Si Jesús no paga mal la posada cuando se le hace buen hospedaje, cabe preguntarse: ¿Cómo es posible que, a pesar de comulgar, no cambien nuestras disposiciones y no nos tomemos más en serio la llamada del Señor a la santidad? ¿Cuál es la razón por la que, a pesar de la frecuencia con que recibimos a Jesús en la Eucaristía, mantenemos la misma actitud de soberbia, de sensualidad, de pereza, de comodidad, de egoísmo, en una palabra? ¿Cómo es posible que, teniendo a Dios, no cambien nuestras disposiciones interiores y nos tomemos más en serio la decisión de aspirar firmemente a la santidad?.
Dios no ha cambiado ni ha perdido su poder, por eso la respuesta a estas preguntas no hay que buscarla en Él, sino en nosotros: en nuestra falta de disposiciones, en la falta de voluntad para apartar aquellos obstáculos que de una u otra manera se oponen a la obra divina de la santificación.
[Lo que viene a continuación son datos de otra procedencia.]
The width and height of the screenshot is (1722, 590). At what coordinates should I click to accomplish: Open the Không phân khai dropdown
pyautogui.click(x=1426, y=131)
Cada vez que comulgamos, Jesús se aloja en nuestro corazón, pero lo hace con tanta sencillez que solamente la fe es la que nos asegura que está dentro de nosotros. Por eso, antes de comulgar conviene prepararse convenientemente para evitar que cualquier cosa nos distraiga de esa idea en la que debemos centrar los acontecimientos que preceden a la Sagrada Comunión y que, después de hacerlo, nos detengamos en una atenta acción de gracias.